One of Tesla’ biggest champions has doubled down on his wake-up call to Elon Musk, calling on the CEO to return to the helm of the limping EV-maker.

Dan Ives, managing director at Wedbush Securities and a longtime Tesla mega-bull, continued his warnings to Musk from last week, saying in a Wednesday note that the limited brand damage Tesla has experienced to date has now escalated into “a brand tornado crisis moment for Musk and Tesla.”

“The clock struck midnight,” Ives told Fortune. “Investor frustrations boiled over, and the more Tesla becomes a political symbol, the worse it is to the brand and the stock.” 

The so-called vortex picked up speed earlier this month, when Tesla recorded its worst single-day sell off, losing $127 billion in market value. Beyond facing stiff competition from China, where EV-makers boast more affordable cars, faster charging, and more impressive automated driving, Tesla has also been battered by criticism of Musk’s heavy involvement in President Donald Trump’s administration. Musk’s role in the government has, at best, alienated potential customers and, at worst, sparked fervent protests, with some vandalizing cars and setting charging stations aflame.

In a show of solidarity with Musk, Trump promised to buy a Tesla and held an event featuring the cars on the White House lawn. Ives called this “great political theater,” but also a double-edged sword. “It does not resolve the current brand/demand problem for Musk and Tesla,” he said in his note to investors, “and in some ways makes it more of a political lightning rod issue for Tesla.”

After Musk told Fox News his plans to work with the Trump administration for another year, despite admitting he’s running his swath of companies—from Tesla to X—“with great difficulty,” Ives gave Tesla some rare “tough love.” He called on the CEO to return to the helm of his company, lest a contained brand setback became a free fall.

Tesla did not respond to Fortune’s request for comment.

Avoiding ‘permanent brand damage’

Since Ives’ initial plea, Tesla’s fortunes have not reversed, leading the analyst to continue to petition Musk to change the company’s course. In the past five days, Tesla stock has continued to slump about 4.5%. 

The cycle of Tesla woes followed by support from the Trump administration continued anew this week: The EV-maker agreed to recall all 46,100 of its Cybertrucks over concerns of glue becoming brittle and potentially causing the car’s stainless steel panels to fall off. Commerce secretary Howard Lutnick came to Musk’s aid, urging Americans in a Wednesday Fox News interview to scoop up Tesla stock, as “it will never be this cheap again.”

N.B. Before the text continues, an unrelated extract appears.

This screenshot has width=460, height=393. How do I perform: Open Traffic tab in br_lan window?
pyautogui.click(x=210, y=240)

While longtime investor Ross Gerber urged Musk to either step up or step away and find a different “suitable CEO” to run the company, Ives stopped short of calling for a changing of the guard at Tesla. Instead, Ives believes Tesla’s brand is inextricable from Musk. He proposed Musk take a step back from DOGE to resume his leadership role at Tesla in earnest. The CEO will need to prove he can produce lower-cost vehicles and deliver on years-in-the-making self–driving technology.

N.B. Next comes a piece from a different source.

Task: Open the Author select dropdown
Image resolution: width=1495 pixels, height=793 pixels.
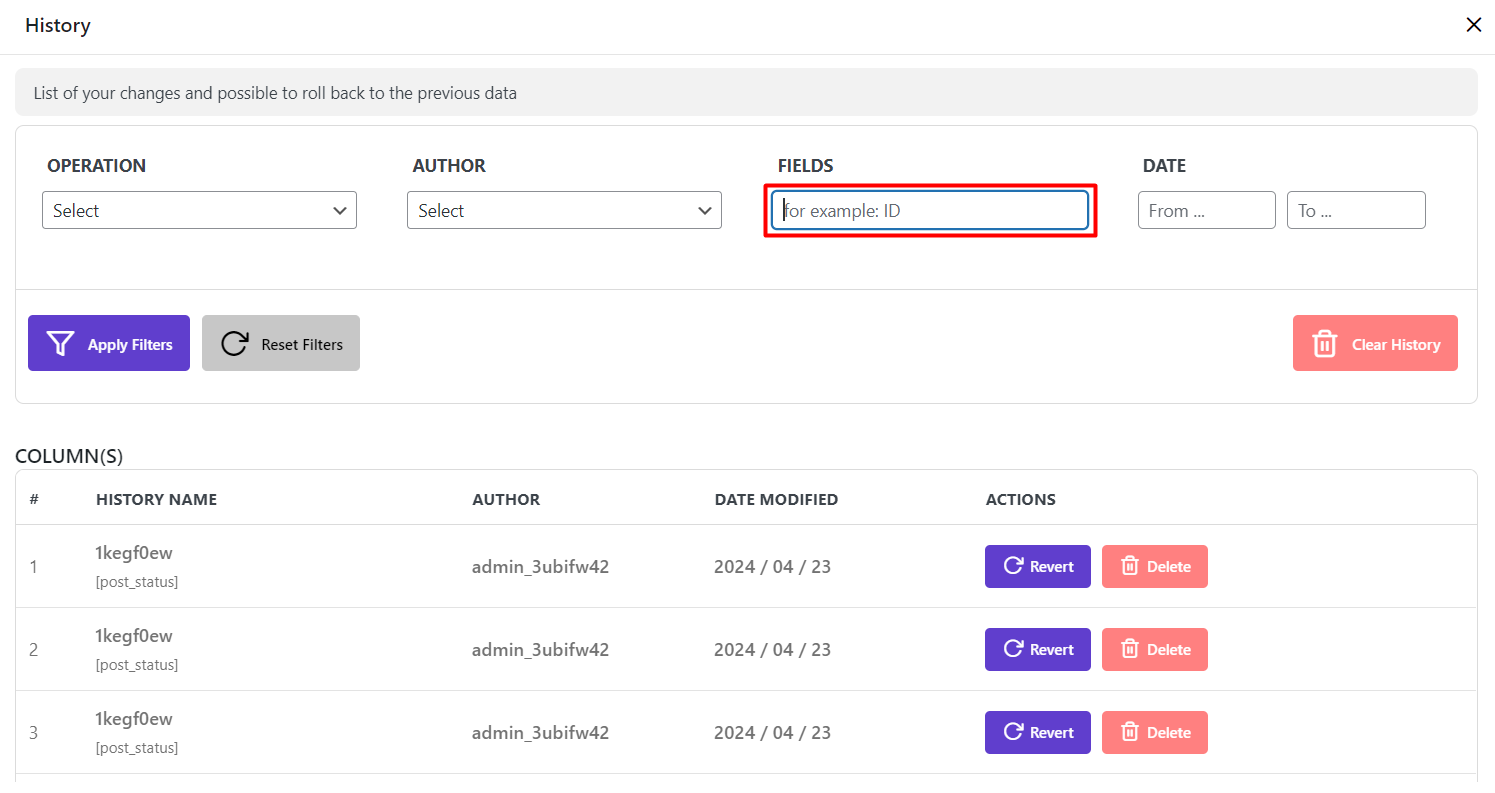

“If he does this, the heat from Musk around DOGE will start to dissipate among most of the critics and this will leave a scar for Tesla,” Ives said, “but not permanent brand damage.”

Ives maintained Tesla’s “outperform” stock rating, estimating the car maker’s stock to double its worth over the next 12 months to $550, but said the company’s future rests on Musk’s shoulders alone.

“Let’s call it like it is: Tesla is going through a crisis and there is one person who can fix it,” Ives said. “Musk.”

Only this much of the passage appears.